Hi! Sorry for the random comment, but @ngoldbaum pointed out this issue to me. I'm the author of the optimization. Happy to answer any questions or help brainstorm a solution with you.

Comment From: ngoldbaum

I just tried with both 3.14.0 RC1 and 3.14.0t RC1 and this is still an issue on current main.

Let me try to dig in to understand under exactly what circumstances this happens - maybe we can just change the check to < 3 instead of <= 3, because the stackref is always going to be missing on 3.14 and newer.

Comment From: ngoldbaum

Unfortunately no, it's not that easy, there are cases where none of the three references are stackrefs.

Comment From: ngoldbaum

@jorisvandenbossche I have a PR open that disables the warning in #61950 but before working on it more I want to confirm that approach is OK with you.

Comment From: jorisvandenbossche

@ngoldbaum thanks for looking into this!

To illustrate the issue with a small pure python example (what I originally used to explore the implementation), consider the following class that wraps some underlying data and allows to get/set data:

import sys

class Object:
    """Small class that wraps some data, and can get/set this data"""

    def __init__(self, data):
        self.data = data

    def __getitem__(self, key):
        return Object(self.data[key])

    def __setitem__(self, key, value):
        print("Refcount self: ", sys.getrefcount(self))
        self.data[key] = value

    def __repr__(self):
        return f"<Object {self.data}>"

    def copy(self):
        return Object(self.data.copy())

and then setting some data with Python 3.13:

>>> obj = Object(list(range(10)))
# direct setitem -> this modifies the underlying data
>>> obj[5] = 100
Refcount self:  4
>>> obj
<Object [0, 1, 2, 3, 4, 100, 6, 7, 8, 9]>

# chained setitem -> this does NOT modify the underlying data
# (in this toy example because the slice of a list gives a new list, not a view)
>>> obj[1:4][1] = 1000
Refcount self:  3
>>> obj
<Object [0, 1, 2, 3, 4, 100, 6, 7, 8, 9]>

Running that with Python 3.14:

>>> obj = Object(list(range(10)))
>>> obj[5] = 100
Refcount self:  4
>>> obj[1:4][1] = 1000
Refcount self:  2

So that already illustrates that there is a difference in this basic example.

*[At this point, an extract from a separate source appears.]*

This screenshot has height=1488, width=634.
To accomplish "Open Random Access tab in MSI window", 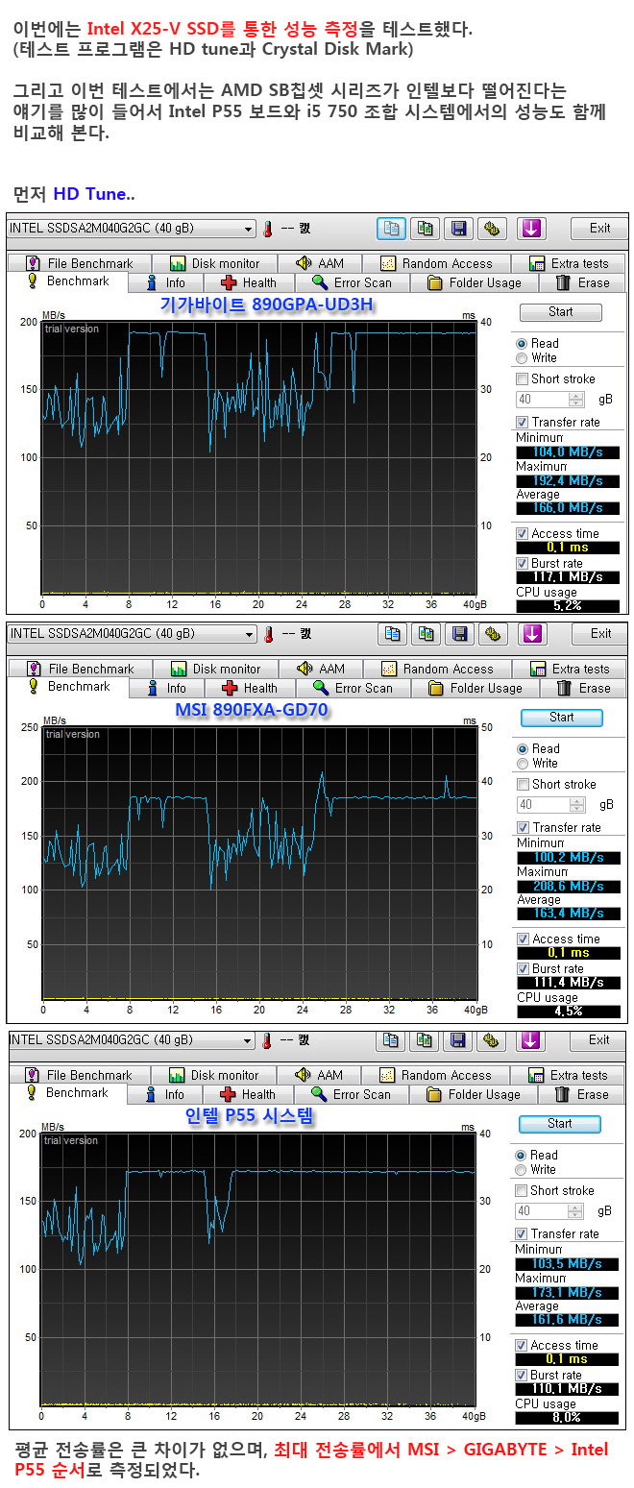I will click(437, 669).
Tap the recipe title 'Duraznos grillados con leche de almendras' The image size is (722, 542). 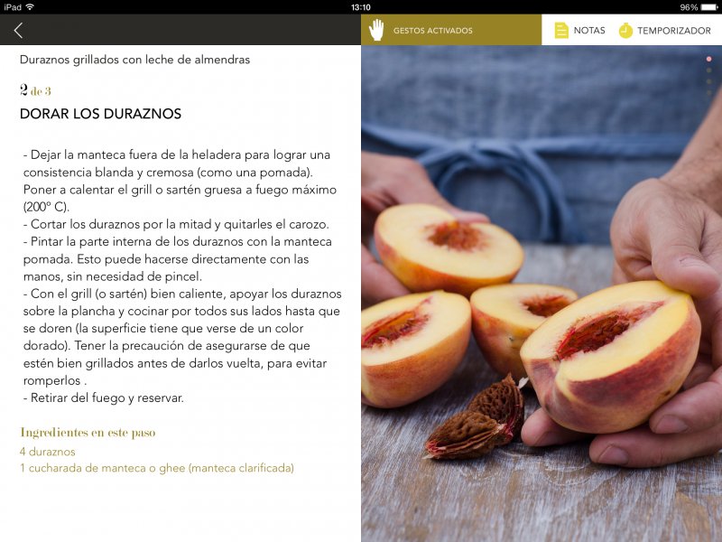click(x=134, y=60)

Although the fact that it is lower in the case of chained assignment, that is not really a problem given we test for <=3, but the problem I suppose is that there are also other cases where the refcount becomes lower, giving false positive warnings.

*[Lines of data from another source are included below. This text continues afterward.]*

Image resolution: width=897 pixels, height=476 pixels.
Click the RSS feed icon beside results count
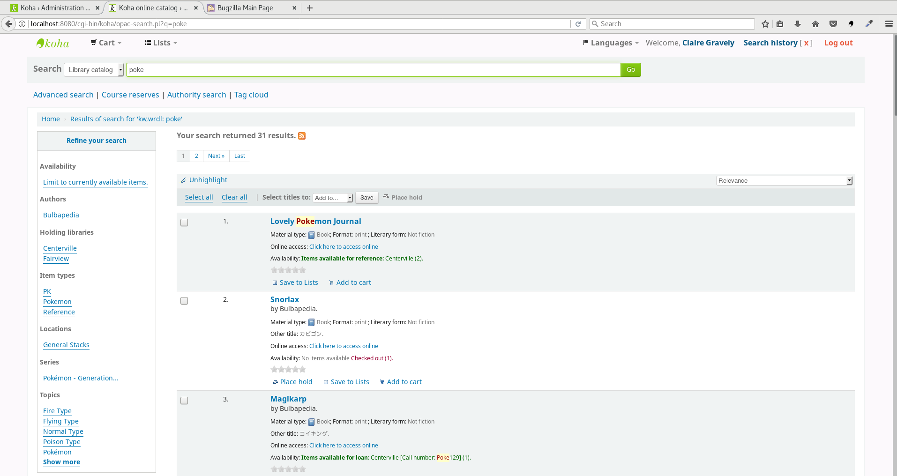(x=302, y=136)
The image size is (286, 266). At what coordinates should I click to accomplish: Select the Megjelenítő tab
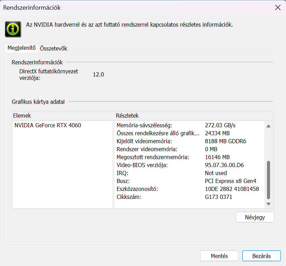coord(21,48)
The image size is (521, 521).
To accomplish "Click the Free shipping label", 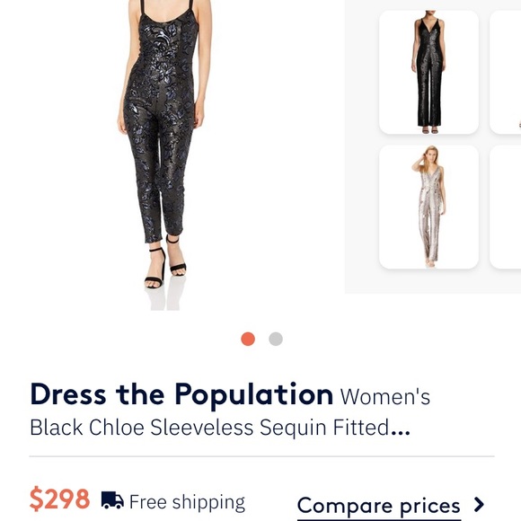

Testing that with code that is not run top-level in the interactive interpreter, but is code in a function that is called, we can already see this. When running the below example with a non-chained assignment in a test with Python 3.13, that gives a refcount of 4 as well, i.e. the same regardless of whether it is in a function or not. But with Python 3.14, the below code no longer gives a refcount of 4, but only of 2:

>>> def test():
...     obj = Object(list(range(10)))
...     obj[5] = 100
... 
>>> test()
Refcount self:  2

And so if the above obj would be a pandas DataFrame, and we are doing a plain setitem operation in the function, that currently triggers a false positive warning, unfortunately.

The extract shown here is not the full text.